El rehén

No se debería recoger pasajeros sin antes estar seguros de su naturaleza, aunque en mi caso ha sido precisamente el estudio de mi naturaleza el motivo por el que me han recogido. Soy, o mejor dicho, seré un objeto de estudio para ellos, se afanarán durante un tiempo en descifrarme buscando en realidad alguna pista que les lleve a descubrir algo sobre ellos mismos. La mayor incógnita que puede existir siempre se refiere a uno mismo, como individuo que vive y morirá, como especie viva que previsiblemente iniciará algún día su declive, que tal vez ya lo ha iniciado -¿cómo saber interpretar los signos del comienzo del fin cuando se niega tozudamente la posibilidad misma de ese final?- para desaparecer como apareció, sin un porqué, sin una función imprescindible que cumplir, sin un cometido. Me repliego sobre mí mismo en la oscuridad de este cubículo frío, mis sienes laten al ritmo acompasado de mi temor, la ausencia de dolor físico no me consuela, ¿cómo aliviar la angustia de estar preso?, busco un recuerdo que me mejore, un consuelo a esta soledad sin esperanza, la más sola de todas las soledades, pero sólo consigo llorar.

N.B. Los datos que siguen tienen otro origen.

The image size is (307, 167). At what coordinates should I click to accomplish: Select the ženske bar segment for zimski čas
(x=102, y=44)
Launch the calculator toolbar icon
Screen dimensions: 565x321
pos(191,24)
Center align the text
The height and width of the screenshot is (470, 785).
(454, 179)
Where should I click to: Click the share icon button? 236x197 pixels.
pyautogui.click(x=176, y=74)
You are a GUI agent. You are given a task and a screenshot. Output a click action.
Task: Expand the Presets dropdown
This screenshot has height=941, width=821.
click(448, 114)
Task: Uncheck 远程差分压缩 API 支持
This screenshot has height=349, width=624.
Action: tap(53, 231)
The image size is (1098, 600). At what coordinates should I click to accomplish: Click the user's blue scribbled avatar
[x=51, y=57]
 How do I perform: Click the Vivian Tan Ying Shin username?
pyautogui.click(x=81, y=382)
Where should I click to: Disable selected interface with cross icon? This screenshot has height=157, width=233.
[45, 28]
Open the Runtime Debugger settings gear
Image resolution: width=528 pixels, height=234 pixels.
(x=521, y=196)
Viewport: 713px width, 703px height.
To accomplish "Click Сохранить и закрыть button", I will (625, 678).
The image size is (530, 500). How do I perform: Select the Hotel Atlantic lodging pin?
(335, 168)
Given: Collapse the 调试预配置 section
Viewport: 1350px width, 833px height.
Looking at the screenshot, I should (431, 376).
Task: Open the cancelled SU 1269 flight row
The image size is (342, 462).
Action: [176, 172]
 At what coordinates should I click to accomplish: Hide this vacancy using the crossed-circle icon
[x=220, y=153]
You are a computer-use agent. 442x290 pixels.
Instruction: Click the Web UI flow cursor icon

La tibieza de mis lágrimas me rescata de mis pensamientos y me devuelve a mí mismo, al ahora ignominioso y a la expectativa del después aterrador. Siempre se teme a lo desconocido, por eso nos tememos unos a otros, eso vale también para ellos, tremendos desconocidos que llevan juntos milenios sin que un ápice de entendimiento los haya cohesionado como especie más allá de pálidos y transitorios acuerdos de origen político o geográfico o étnico. Seres sin memoria porque se han desterrado voluntariamente de sus recuerdos, organismos funcionalmente efectivos pero emocionalmente perturbados. En mi mundo también somos así, también giramos en órbitas excéntricas alrededor de nosotros mismos, de nuestro egoísmo ciego, en un viaje sin fin que sólo acabará cuando desaparezcamos, como ocurrirá también con ellos algún día, el menos pensado. 

Es curioso que sólo ahora, en la humedad de esta celda, en esta nave estelar que me aleja de los míos para llevarme a otra celda donde seré estudiado los años que me queden de vida, que sólo ante la inminencia del encuentro no del todo sorprendente con otra especie racional tal vez inferior pero no peor que la mía, que únicamente ante la perspectiva de interminables sesiones en las que padeceré las vejaciones que nosotros antes infligimos a algunos de ellos, sienta algo parecido a la piedad, no por mí, sino por el desconcierto doloroso que los más sabios de entre ellos sufrirán cuando descubran que en todas partes buscamos respuestas a unas preguntas que sencillamente no deben ser formuladas, para la paz de nuestras almas.

No, no se debería recoger pasajeros sin estar seguros de su naturaleza. Pero cuando comprendan eso, ya será tarde, ya estaré, para su infinita desgracia, a su entera merced el tiempo que me quede de vida; que será insufriblemente largo. Interminables pruebas y experimentos abocarán a un fracaso no por presentido menos evitable. Seré un mártir necesario para los míos y para ellos, durante incontables generaciones, un enigma que recogieron del espacio, en un remoto planeta, pero no un enigma mayor que el de ellos mismos, el que nunca supieron ni sabrán resolver, porque hay hay enigmas que no deben ser resueltos. Sólo algunos a los que tildarán de locos alcanzarán a intuir que mi naturaleza es su naturaleza. Las verdades más simples son las menos creíbles. Y el Universo seguirá su curso, ajeno por completo a todos nosotros.